He added, “We don’t feel happy as we were hoping it (the patch) would improve things but it caused problems, despite testing. But we don’t regret the intention of what we tried to achieve. Whenever we find software to enhance the performance of a mobile device and improve customer experience we will issue it. It is our duty to improve network performance.”

However, a telecom network expert and software programmer has dismissed Etisalat’s claim that the software it released to its Blackberry users was designed to aid 2G to 3G handovers as “rubbish” and “completely bogus.” Rudolf Van Der Berg, an expert in the field of telecommunications and based in Holland with experience of implementing telecoms interception and surveillance systems said the statement from Etisalat was “completely bogus.”

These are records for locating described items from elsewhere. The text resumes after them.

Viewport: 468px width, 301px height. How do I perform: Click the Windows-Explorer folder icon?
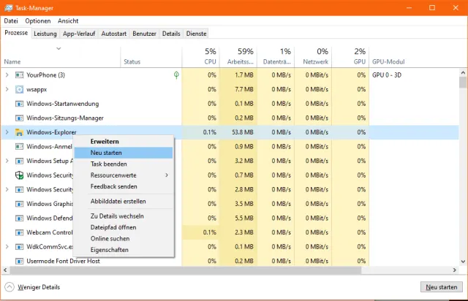(x=19, y=132)
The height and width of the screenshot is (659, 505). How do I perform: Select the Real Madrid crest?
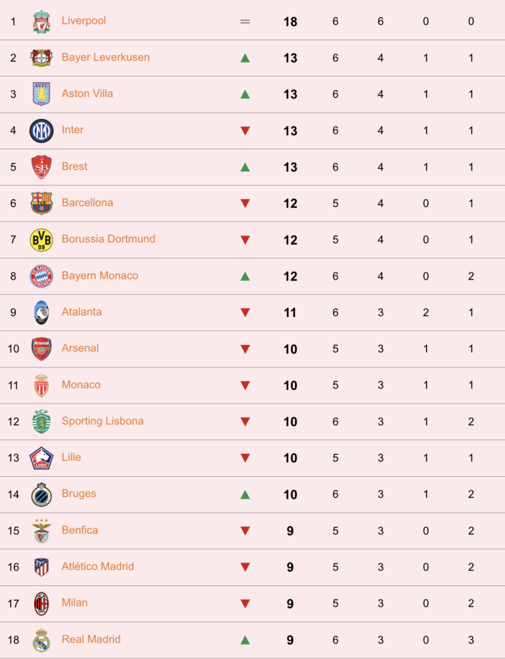pos(42,640)
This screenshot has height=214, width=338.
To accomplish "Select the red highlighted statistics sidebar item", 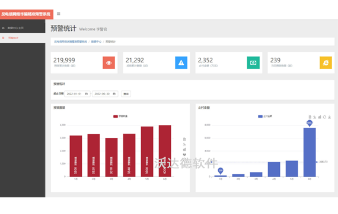I will coord(23,38).
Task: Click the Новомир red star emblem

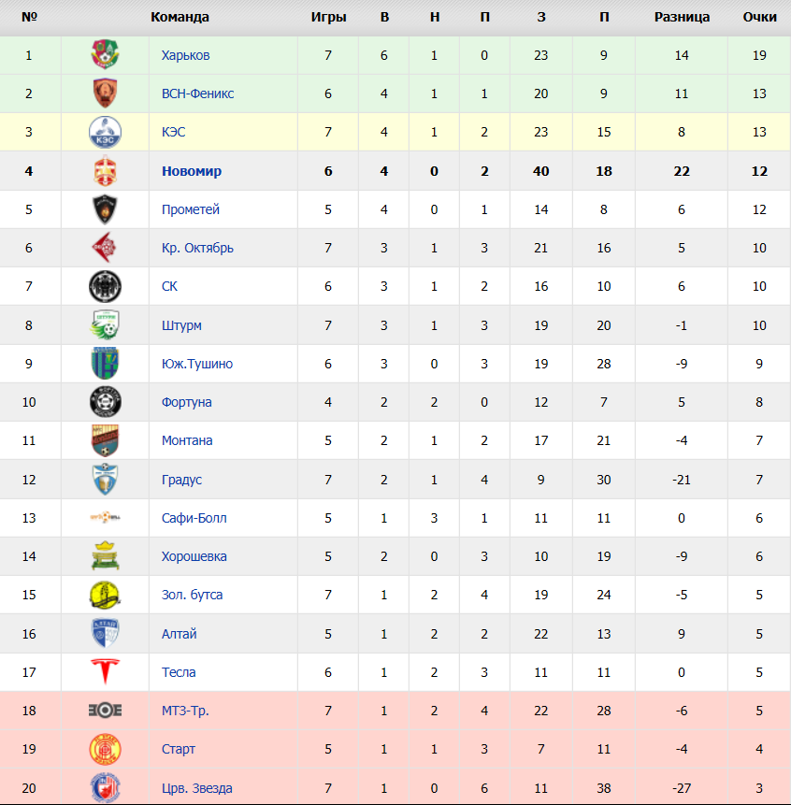Action: point(106,171)
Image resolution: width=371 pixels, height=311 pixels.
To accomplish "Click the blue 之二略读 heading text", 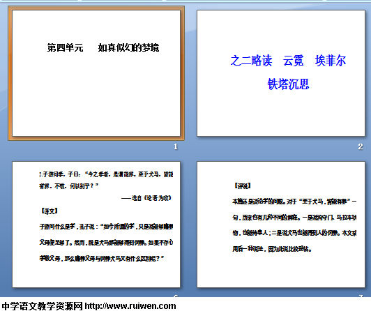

“You wouldn’t solve handover problems in Java,” Van Der Berg said. “Handover is done by the device, not by some code that is implemented using Java. Java is for applications.”

Nigel Gourlay, a Qatari-based Java programmer said that the code gave Etisalat the capability to read e-mails and text messages sent from Blackberry devices, and described the operator’s claim as “rubbish.”

All this has left Blackberry owners and subscribers of Etisalat’s service very perturbed indeed. The initial response has been swift however. According to a recent poll, more than 50 percent of Etisalat subscribers are switching to another company, with many canceling their existing contracts immediately. Invasion of privacy was highlighted as the major reason along with lack of transparency of Etisalat’s motives on the allegations of spying on its consumers.

In a somewhat related development, Pakistan’s Minister of Interior announced that the Federal Investigation Agency had been asked to monitor electronically transmitted jokes that “slander the political leadership of the country” under the new Cyber Crimes Act and trace the authors. Stating that the move would punish the authors of “ill motivated and concocted stories through e-mails and text messages against the civilian leadership,” Rehman Malik implied that Pakistanis who send jokes about President Asif Ali Zardari by text message, e-mail or blog entries “risk being arrested and given a 14-year prison sentence.”

It seems that the president who earned the nickname of “Mr. 10 percent” on account of his alleged inclination for demanding kickbacks on government contracts during his wife’s tenure has an aversion to the mounting jokes and ridicule being sent through e-mails and text messages by ordinary Pakistanis, venting their fury and frustrations at the government’s inefficiency, and his role as chief executive.

Perhaps it’s time to reconsider that in spite of improved technology toward a safer mode of communications, someone somewhere out there may be still circumventing the rules and listening in, or perhaps sneaking into your private affairs.